La mort de Lucie, l’adolescente fribourgeoise de 16 ans tuée le 4 mars en Argovie par un récidiviste, a bouleversé la Suisse. Dimanche, à 14h30, ses parents, Nicole et Roland Trezzini, organisent une marche en sa mémoire au cœur de Fribourg, du Jardin de Pérolles, à proximité de l’église du Christ-Roi, où ont été célébrés lundi les obsèques de la jeune fille, à la place Georges-Python. La manifestation sera d’abord un hommage silencieux à Lucie, dans la simplicité et la dignité. Mais ses parents prendront également la parole. Entourés par des politiciens, ils militeront pour une mise en place rapide d’une alerte enlèvement, ainsi que pour un internement et un suivi plus strict des criminels dangereux libérés après l’acquittement de leur peine.

Le Temps: L’émotion autour de la mort de Lucie a été vive dans toute la Suisse. Comment vivez-vous ces moments? Roland Trezzini: Dès l’annonce de sa disparition, nous avons vécu des moments d’angoisse et de désespoir. Nous avons été, depuis le début, constamment dans l’action, c’est ce qui nous soutient. Il y a eu une grande solidarité, un élan médiatique, nous avons été portés. Nous agissons maintenant de sorte que la mort de Lucie ne soit pas vaine. Nous voulons sensibiliser l’opinion publique et le monde politique sur les dysfonctionnements que nous avons constatés lors de ce tragique événement. Afin d’améliorer la situation. Nicole Trezzini: Il y a eu tout de suite un élan populaire de solidarité. Cela nous a touchés. Tous ces messages de soutien, dans ces moments-là, c’est précieux.

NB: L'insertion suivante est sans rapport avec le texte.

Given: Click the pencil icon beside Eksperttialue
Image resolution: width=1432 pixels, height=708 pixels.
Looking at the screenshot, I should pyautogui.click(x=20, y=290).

– Quel est le sens de la manifestation que vous organisez dimanche? - R. T.: Il s’agit d’abord d’un hommage à Lucie, avec cette marche se déroulant dans le silence. Ensuite, derrière cela, il y a deux messages principaux. Soutenir l’élaboration d’une alerte enlèvement – que je préfère appeler «alerte disparition» – et mettre en place un suivi strict, voire un internement des criminels récidivistes dangereux. Nous souhaitons qu’il y ait à ce sujet un débat politique à l’échelle nationale.

– Combien de participants attendez-vous? - R. T.: Nous souhaitons qu’il y ait le plus grand nombre de personnes possibles. Plus l’impact sera grand, plus le monde politique prendra au sérieux ce message et mettra en place les mesures nécessaires dans ce domaine. Cela dit, qu’il y ait 500 ou 3000 personnes, l’essentiel est de rendre hommage à Lucie et d’avoir fait tout ce que nous avons pu pour qu’il n’y ait pas une deuxième Lucie.

– Vous soutenez la mise en place d’une alerte enlèvement. A quel modèle pensez-vous? - R. T.: Nous ne songeons pas à un modèle particulier. En revanche, nous souhaitons qu’il se mette en place rapidement. Il n’est pas possible d’attendre plus longtemps. Il existe justement déjà des modèles. Il suffit de s’en inspirer. Certains nous disent que ce n’est pas utile, car on se trouve en présence d’un cas tous les six ans. D’autres veulent attendre, sous prétexte qu’il faut un instrument parfait. Nous ne sommes pas d’accord: nous voulons quelque chose tout de suite. Si ce n’est pas parfait, on pourra toujours le perfectionner. Si on n’agit pas, il y aura d’autres vies en danger. L’inaction est inacceptable maintenant. C’est à la démocratie, au monde politique, de faire ses propositions. Quitte à ce que le peuple choisisse ensuite. - N. T.: Nous avons vécu les premières heures de la disparition de Lucie en voyant à quel point le système était défaillant. Avoir des objectifs nous aide à continuer. Nous sommes là pour témoigner. Nous avons donné toute notre énergie pour qu’a présent, on se mette autour d’une table. Il faut avoir le courage de dire: là, ça ne va pas. Il s’agit d’améliorer la situation. Nous espérons que notre message sera entendu, par les politiciens, par les cantons. C’est notre motivation. Ensuite, nous devrons bien reprendre notre quotidien. Nous souhaitons laisser à nos enfants la possibilité de vivre leur vie. La marche de dimanche, nous l’espérons, devrait être le point final de notre action au niveau médiatique.